No one was hurt, but it certainly didn’t help public perception of Rolls-Royce products or share prices. In addition to these external factors, there are internal problems as well.


For example, some analysts believe that Rolls-Royce overpaid when it purchased aerospace company Goodrich Corp. (now known as UT Aerospace Systems) in 2013 for more than $20 billion; Goodrich has been unprofitable ever since and accounted for nearly half of RR’s pre-tax losses last year.


The bottom line is that many investors have lost confidence in Rolls-Royce stock—and with good reason. But, there are also some signs of improvement. For example, last year’s losses were down from a $1 billion loss in 2016 and a $4 billion loss in 2015.


And while revenue has been falling, it’s done so at a slower rate than before. Even better news comes from analyst forecasts for 2019: Both Credit Suisse Group AG and Morgan Stanley predict that RR will turn its first profit since 2011 next year. Of course, these forecasts aren’t guaranteed; analysts could be wrong or they could change their minds later on.

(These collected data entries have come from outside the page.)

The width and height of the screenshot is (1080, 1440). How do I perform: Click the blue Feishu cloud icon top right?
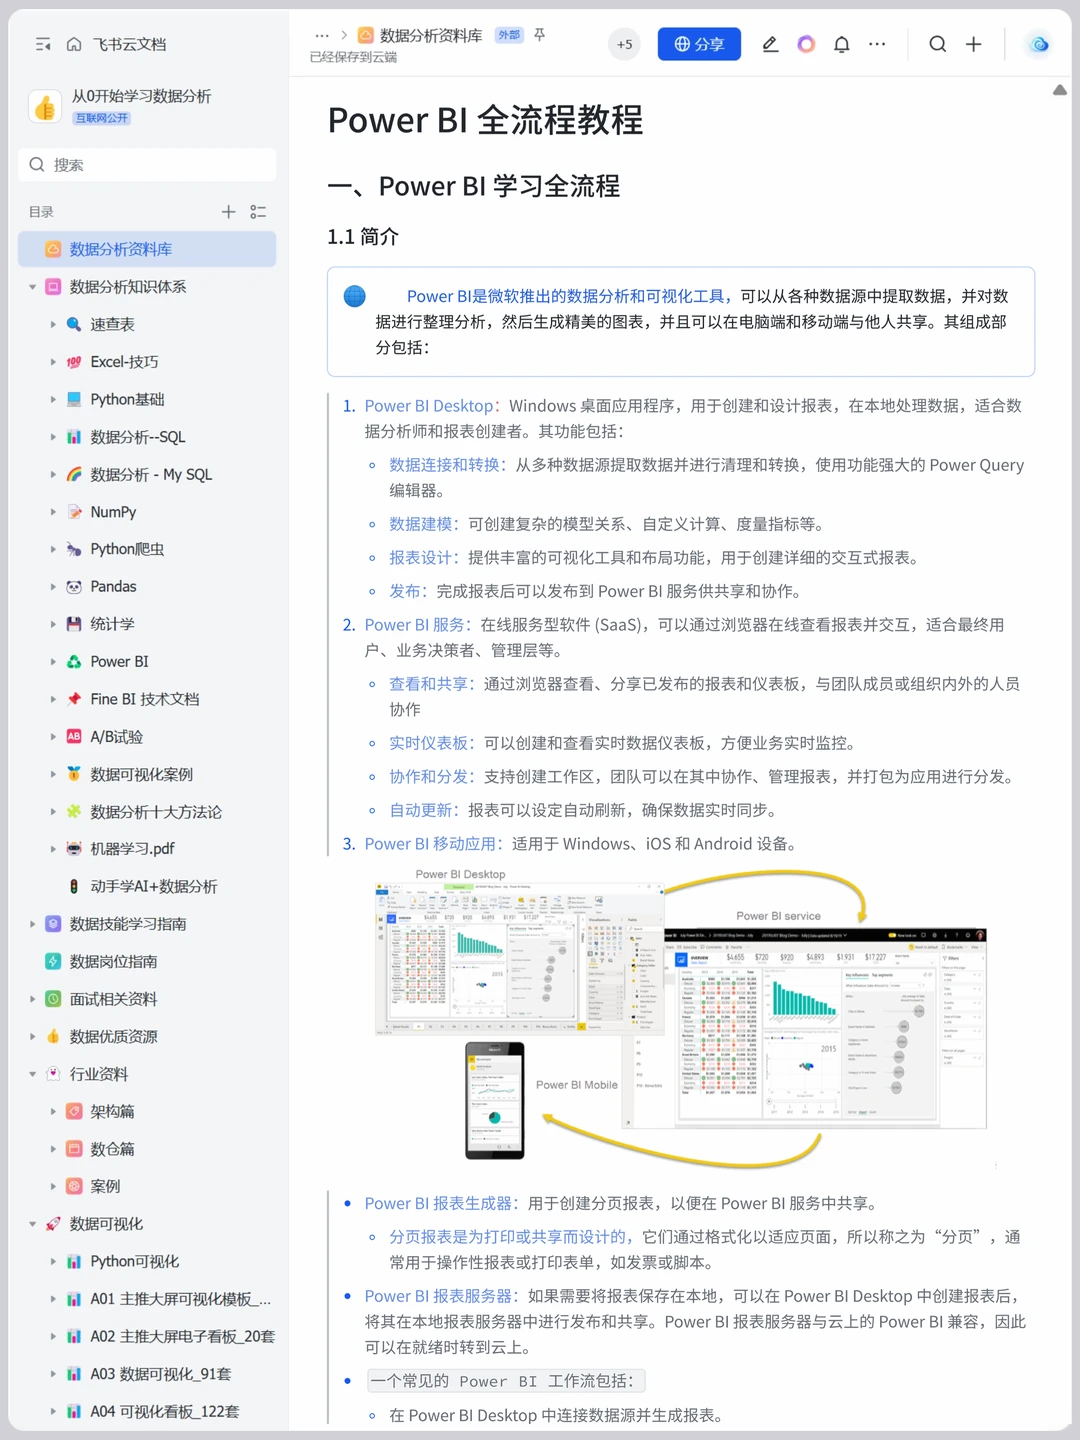tap(1037, 44)
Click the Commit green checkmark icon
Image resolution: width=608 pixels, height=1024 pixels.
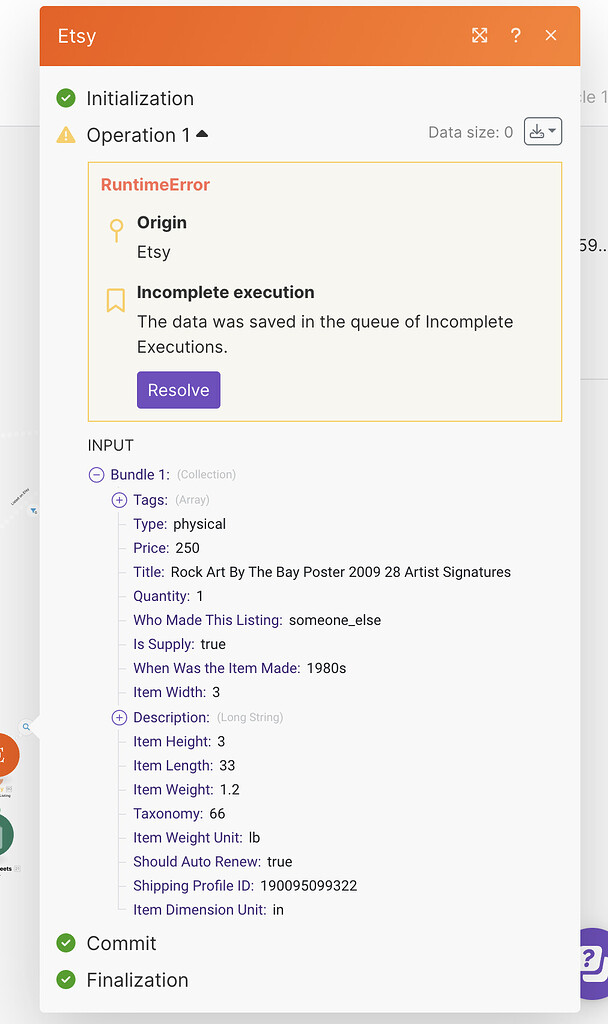(66, 943)
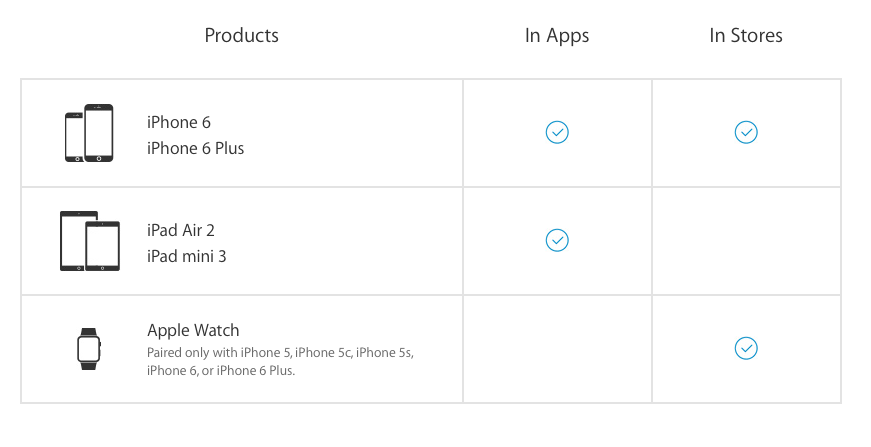Click the 'iPhone 6, or iPhone 6 Plus.' line
Screen dimensions: 871x447
click(221, 370)
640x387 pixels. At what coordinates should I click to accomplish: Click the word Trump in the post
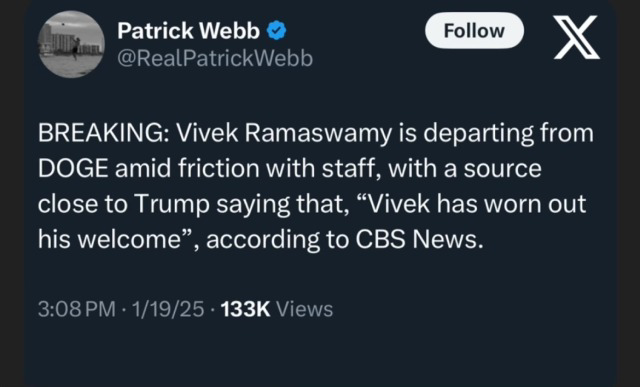tap(171, 205)
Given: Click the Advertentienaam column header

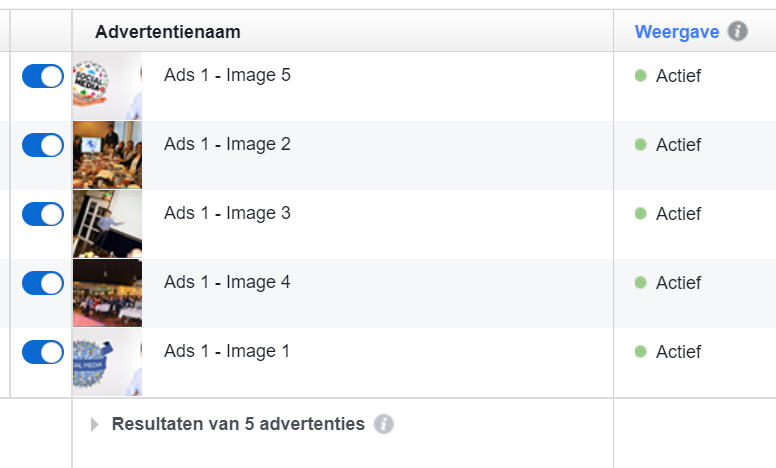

However, if you believe them and you’re still interested in investing in Rolls-Royce stock, now might be a good time to buy.

If you decide to purchase shares of RR when it reports earnings later today, keep an eye out for three things:

1) How much money did Rolls-Royce make last quarter?

2) How much money did it spend on research & development

3) What does management say about future prospects?